## Extracto de página

Sociedad

La Pantoja y la cárcel, el final de 'El Príncipe' y la Eurovisión más friki

El drama es tremebundo por la posibilidad de que la tonadillera acabe en prisión. La serie de Telecinco se despide con récord de audiencia. Este sábado se celebra un festival convertido en memez donde España aspira a no volver a repetir su ridículo... 

Drama nacional. Isabel Pantoja está a punto de ser enchironada. La cantante está en el punto de vista del fiscal del Tribunal Supremo. Y todo hace indicar que finalmente dará con su cuerpo entre rejas. Es ya evidente que todos los mitos televisivos acaban por ser derrumbados. Uno, en estos momentos, podría meter el dedo en la llaga salvajemente recordando aquellos días de vino y rosas en que la tonadillera se paseaba por la corrupta Marbella como una Reina de Saba comprada en los chinos, siempre al lado de su amante, ese hombre nacido para reinar, Julián Muñoz, alcalde inolvidable que hoy pena sus mangoneos. Ahora, la madre de Paquirrín –nunca le agradeceremos lo suficiente haber engendrado a este tipo- está bebiendo la leche agriada que siempre terminan por probar los amigos de lo ajeno. Pero no hay que cebarse con la tonadillera. Bastante tiene con lo suyo.

El drama de este crepúsculo de una diosa no es estrictamente que una persona vaya a la cárcel con tanto retraso por el mero hecho de ser conocida. Ni siquiera lo más dramático es que los fanáticos de la televisión vayan a quedarse sin tantos momentos geniales como los que ha ofrecido esta individua. Tampoco lo peor es que su abogado arguya que el amor nubló su visión de la realidad. Lo dramático, lo inaguantable, lo asqueroso, y perdonen el tono justiciero, es que el futuro de esta mujer nos preocupe un ápice. Más, si cabe, en período electoral.

Putrefacto país...

## Extracto de datos
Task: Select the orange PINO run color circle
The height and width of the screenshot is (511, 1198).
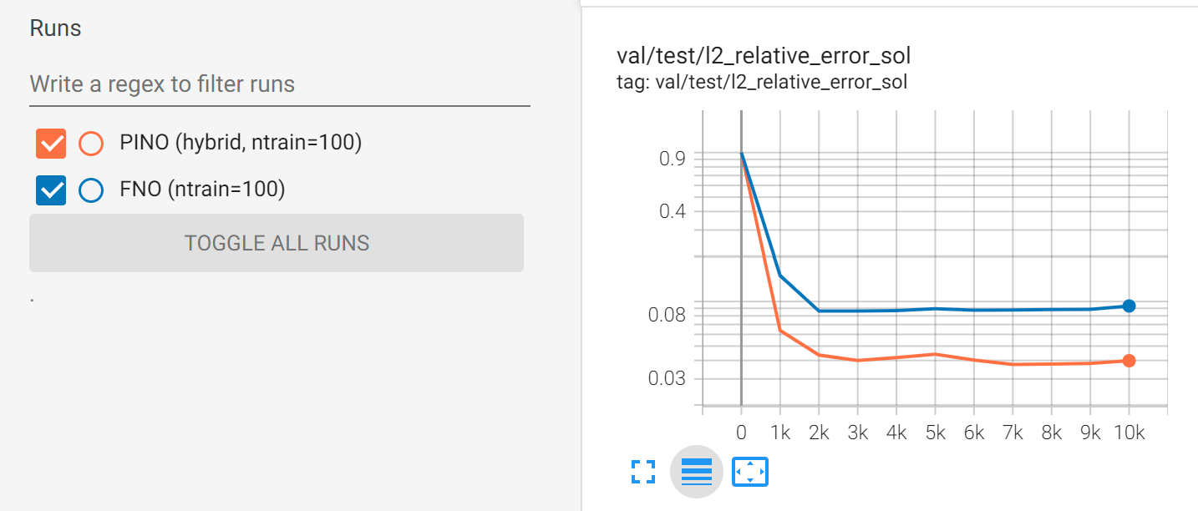Action: tap(90, 144)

## Acciones a realizar
1 > Enumera los tres asuntos que anuncia el título del artículo sobre Isabel Pantoja.
2 > En el artículo sobre Isabel Pantoja, ¿qué argumenta el abogado de la tonadillera?
3 > Prolonga el artículo sobre Isabel Pantoja a partir de su última frase.
Las líneas son material independiente del artículo sobre Isabel Pantoja.

## Tus respuestas escritas
1 >
- La Pantoja y la cárcel
- El final de 'El Príncipe'
- La Eurovisión más friki

2 > Que el amor nubló su visión de la realidad.

3 >
En las últimas horas en las cafeterías patrias se discute y se habla más sobre la hipotética entrada en prisión de la Pantoja que sobre el fraude de los ERE en Andalucía, el escándalo de los cursos de formación en la misma comunidad, los casos Gürtel y Bárcenas, el fichaje de Rodrigo Rato por determinadas compañías, la presencia de José Blanco en unas listas electorales, el origen del ático de Ignacio González, las corruptelas de Urdangarín y la Infanta, los misteriosos viajes del Rey a tierras árabes, el robo de dinero público en las obras del AVE Madrid-Barcelona, etcétera, etcétera y etcétera. En nuestro país ha perdido sentido aquella máxima latina de que la corrupción de los mejores es la peor (Corruptio optimi pessima) simplemente porque la sensación es que todo está corrompido. O sea, la mierda nos satura. 

Como vivimos en una realidad tan putrefacta, tan chabacana, tan repugnante, tan española, nos queda refugiarnos en la ficción televisiva. Y esta semana ha sucedido algo muy interesante pero al tiempo triste: el final de la primera temporada de El Príncipe, serie que ha encandilado a la audiencia desde su inicio por su correcta factura, su temática y su buen elenco de intérpretes. Nada más estrenarse, ya destacamos aquí que la serie tenía lo necesario para triunfar. Y así ha sido. Con sus errores, que también los tiene, esta ficción emitida en Telecinco ha pasado ya al imaginario colectivo, de forma que la gente en la calle sabe quiénes son Faruq o Fátima. Algo bueno habrán hecho Coronado y compañía cuando en su último capítulo la serie batió récord de audiencia al concitar frente a la pantalla a 6,2 millones de espectadores (33% del share). La gran pregunta es por qué los mandamases de las televisiones no apuestan todavía más por este tipo de productos.

 

Y sí, señores, para terminar hablamos un poco de Eurovisión, ese festival que otrora era un concurso de cantantes. Ahora es una memez friki, idolatrada por un grupo menguante de españoles, felizmente obviada por la mayoría y presentada como una suerte de vanguardia de este absurdo y maravilloso universo televisivo. En las últimas horas se ha sabido que Conchita Wurst, alias La mujer barbuda, ahí es nada, está entre los favoritos a hacerse con la victoria. Frente a ella, la española Ruth Lorenzo aspira a ganar con Dancing in the rain. Bastaría con que no haga el ridículo tanto como sus predecesores. Un servidor ya ha ofrecido aquí cinco poderosas razones (podrían ser muchas más) para no tragarse el certamen, pero el masoquismo frente al televisor es una enfermedad muy extendida e incurable y ofrece alegrías de vez en cuando. Además, para qué negarlo, un poco de risa tampoco viene mal ante tanto drama.